Three Bates College alumni with careers in social activism offer a panel discussion titled The Path From Activism to Leadership: Through the Alumni Lens of Engagement at 11 a.m. Saturday, Sept. 29, in Room 221-222 of the college’s New Commons Building, 136 Central Ave.

Open to the public at no cost, the event is jointly sponsored by the Bates Alumni and Parent Engagement office, the Harward Center for Community Partnerships and the Bates Alumni Council. For more information, please call 207-786-8283.

The panelists will discuss ways of engaging in the political process; how to transform volunteerism into activism; ways of understanding root causes of social problems; and how to identify an issue and frame it as a problem that can be addressed.

The panelists are:

Rachel Cohen, class of 1994, a health and humanitarian worker who has worked with Doctors Without Borders and is now regional executive director for the Drugs for Neglected Diseases Initiative, North America;

Jessica Parsons ’93, an environmental education community organizer who is the project manager for Circle the City, an initiative of the Emerald Necklace Conservancy in Boston;

and Ben Chin ’07, political engagement director for the Maine People’s Alliance.

Audience members will be encouraged to talk with the alumni after the panel presentation to learn more about their career paths and opportunities to gain experience in their fields.

Cohen joined the Drugs for Neglected Diseases initiative in 2011. She has worked in global health and humanitarian aid for more than 15 years, primarily with Doctors Without Borders, aka Médecins Sans Frontières (MSF). Her work for that organization included time in South Africa and Lesotho. She serves on the board of directors of MSF’s Operational Center in Brussels.

She earned her master’s in public policy with a certificate in health and health policy from Princeton University’s Woodrow Wilson School of Public and International Affairs.

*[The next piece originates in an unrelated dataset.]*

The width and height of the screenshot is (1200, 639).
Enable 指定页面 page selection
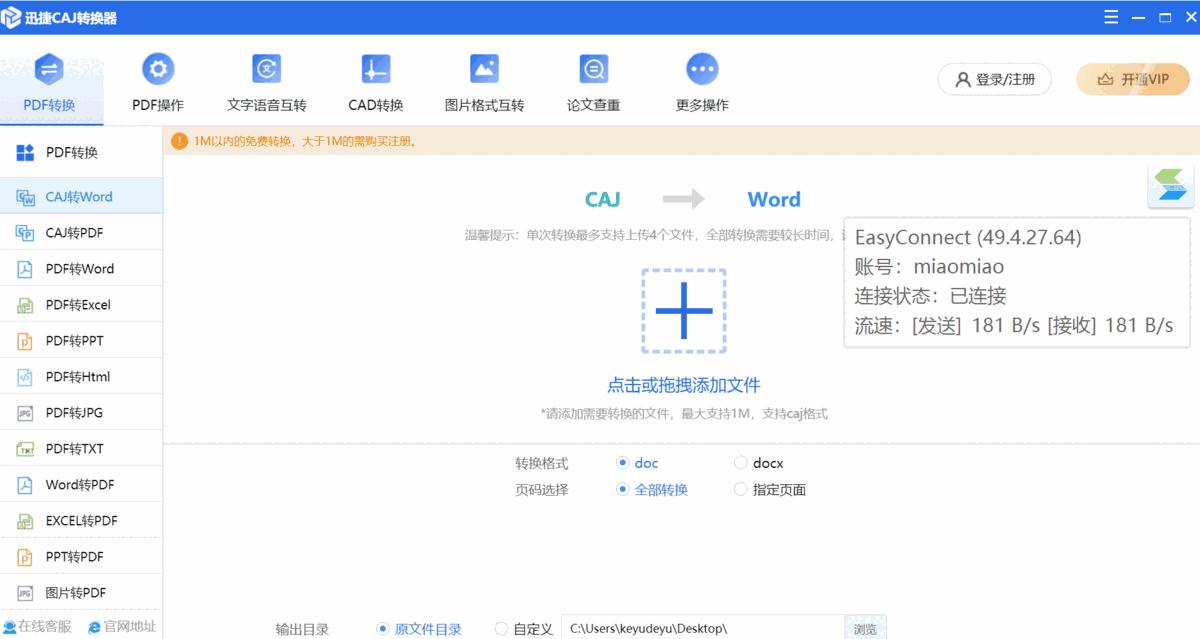(740, 490)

Circle the City, of which Parsons is project manager, is an initiative focused on the streets connecting Boston’s parks — landscape designer Frederick Law Olmsted’s “Emerald Necklace.” CTC programs entice Boston residents into car-free streets for a variety of family recreational activities. The program is a 2012 Urban Signature Project of President Obama’s America’s Great Outdoors initiative.

Parsons previously spent more than 15 years as a teacher and administrator of environmental education programs in California and in Boston. She holds a master’s degree in education policy and management from the Harvard Graduate School of Education.

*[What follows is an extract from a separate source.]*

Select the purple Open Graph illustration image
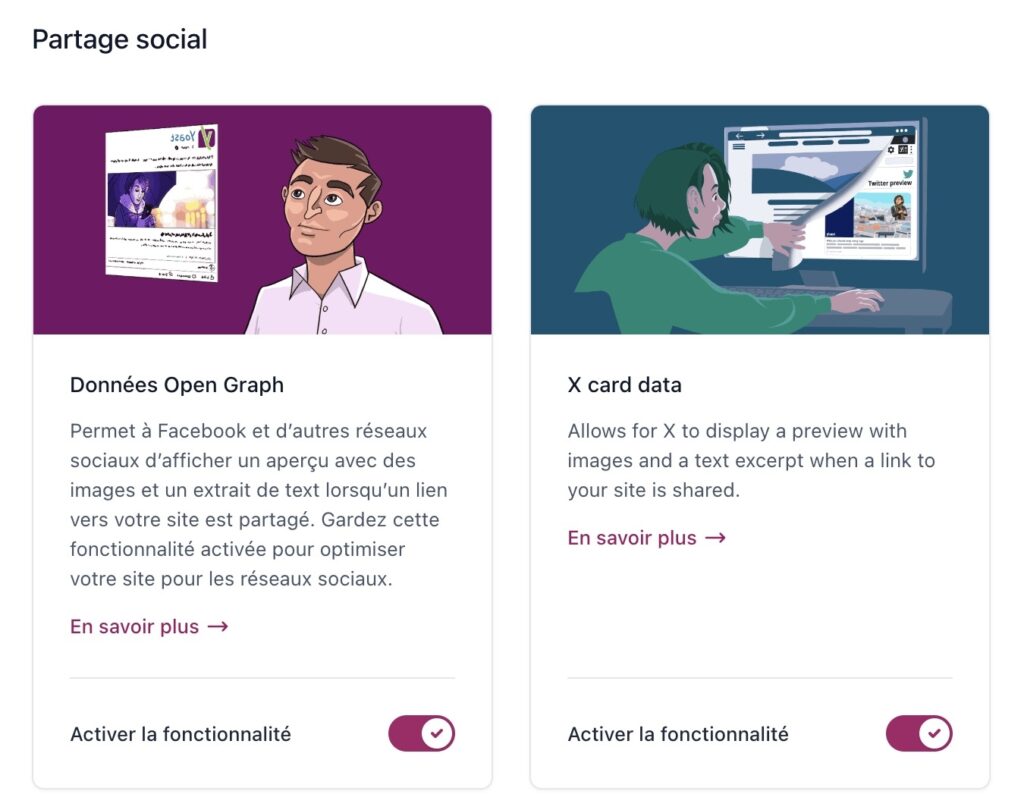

Chin joined the Maine People’s Alliance as a community organizer after graduating from Bates. After three years as a community organizer, he became MPA’s political engagement director, working to promote grassroots engagement with the legislative process in Augusta. He is co-director of a political action committee called Committee to Rebuild Maine’s Middle Class.

Chin was field director of the 2011 Protect Maine Votes campaign, which helped defeat an attempt to eliminate the state’s 38-year tradition of Election Day voter registration at polling places.